Source excerpt:

— START —

Alternatively, each member of your group could make and colour a mask with ‘surprising’ designs. Younger children will need ready-made masks but older children could cut out their own. They should be masks that make people jump!

Activity 2

Start your session with some ‘surprise aerobics’ as a warm-up. Introduce an activity like ‘walking on the spot’ but then suddenly say ‘surprise jump’ or ‘surprise hop’. Mix up other similar, simple movements with surprise changes. Link this to the Christmas surprise theme. No one expected God’s big surprise at Christmas. It made everyone jump. It made them jump for joy!

Activity 3

Teach a simple chant to use throughout the session – this could be accompanied by marching and clapping:

We’re on a special journey
To find God’s big surprise
A baby born on earth for us
God has become our size!

Activity 4

God’s big surprise began with a series of smaller surprises. According to Luke’s account of the Christmas story, there were many surprise happenings:

  • angel surprise for Zechariah in the Temple;
  • angel surprise for Mary at her Nazareth home;
  • surprise baby for Elizabeth, who was past the age for motherhood;
  • surprise baby for Mary, who of course was not yet married;
  • there was the surprise that Joseph had, who presumably had not been planning a cattle shed delivery room for his betrothed;
  • there was the surprise for Mary, whose labour seems to have come on prematurely;
  • and there was the surprise for the shepherds, who had the surprise of their lives up on the hillside.

Introduce a big picture of an ‘exclamation mark’ and explain that this is the way we indicate surprise when we are writing something. Now set your group off to find the seven exclamation marks, which should be hidden in envelopes around your meeting area, in as many surprising places as you can find. To add to the fun, tell them that some of the exclamation marks may be hidden on leaders (such as in a back pocket or stuck to the underside of a shoe!).

When the seven exclamation marks have been found, link them to the series of surprises (as outlined above) that happened in the Christmas story.

Activity 5

As a group, play a game of ‘pass the parcel’ to some Christmas music. For the surprise Christmas gift wrapped up in the middle, use something loosely linked to the story – for example, Jelly Babies, some Angel Delight or some sort of edible sheep. As each layer is removed, there should be a simple forfeit (along with a chocolate coin as compensation) for the person unwrapping the parcel. The forfeit could involve running around the outside of the group dressed in a piece of surprising clothing – for example, an oversized jacket, a huge hat, massive shoes, giant sunglasses and so on.

— END —

Work to complete:
[a] In the Christmas surprise activities, how many exclamation marks should the group search for?
[b] List every piece of surprising clothing the Christmas surprise activities suggest for the pass-the-parcel forfeit.
[c] Pick up the Christmas surprise activities text where it ends and keep writing it.
The material that follows comes from a different source than the Christmas activities text.

Stored data:
— START —

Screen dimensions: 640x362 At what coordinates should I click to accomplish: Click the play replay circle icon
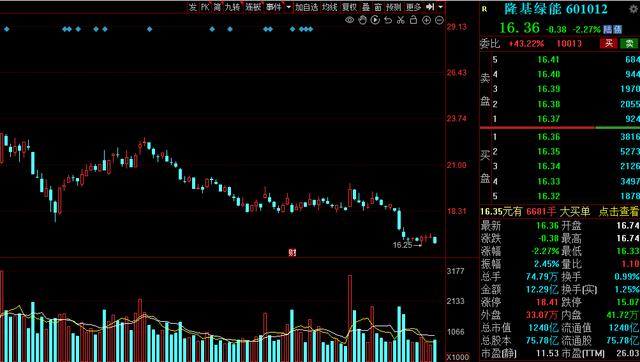point(375,20)
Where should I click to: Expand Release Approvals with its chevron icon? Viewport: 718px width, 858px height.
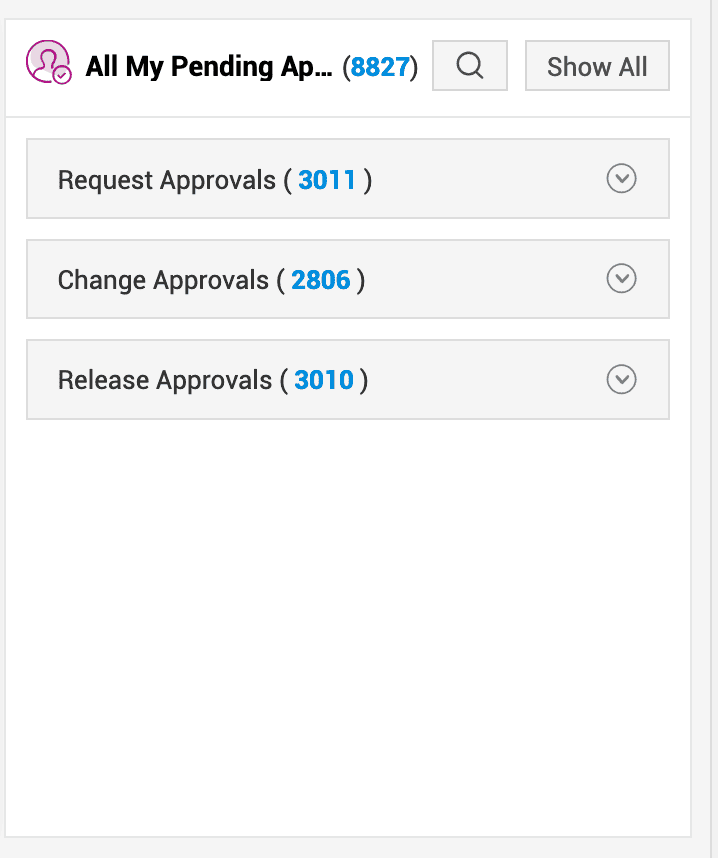pos(621,380)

— END —

Expected responses:
[a] Seven.

[b] An oversized jacket, a huge hat, massive shoes, and giant sunglasses.

[c]
Activity 6

Play a game of Christmas Pictionary using a pre-set series of words that will eventually connect up to the theme of Christmas. The group should keep a note of the different words, which could be used to create a word ‘sounds-like’ puzzle for them to sort out. For example, you could use these words in order:

Wheat, Fish, Ewe, Hay, Berry, Crisp, Mast, Hand, Bay, Nappy, Shoe, Year

  • Can they guess the hidden message that can be heard by saying these words quickly in succession?
  • Can you hear it? (We wish you a merry Christmas and a Happy New Year)

Activity 7

Ask for a leader to stand in the middle of the room with his/her arms stretched out. Now invite everyone else in the group to come and link up with that leader: at least three people should hold on to a hand/arm on either side and then others should link up with these six people by arm or hand, and so on, until everyone is linked up around the room. The leader should then start calling out various Christmas words including the word ‘surprise’. When the leader says the word ‘surprise’, everyone should let go quickly and run for the safety of the edge of the room, before the leader can capture them. Try this again with two leaders… or three.

  • How many people are captured each time?

Activity 8

Get your group to walk around the room slowly, humming or singing a seasonal song. While they do this, a leader should call out at various points a ‘surprise grouping’ for them to get into. For example:

  • birthday month
  • favourite colour
  • pet or no pet
  • school attended
  • brother or sister or none

Everyone will need to call out, for example, the month in which they were born so that others born in the same month can join them.

  • Can they get into groups before the leader counts to 10?
  • How many surprising subgroups can be made from your one big group?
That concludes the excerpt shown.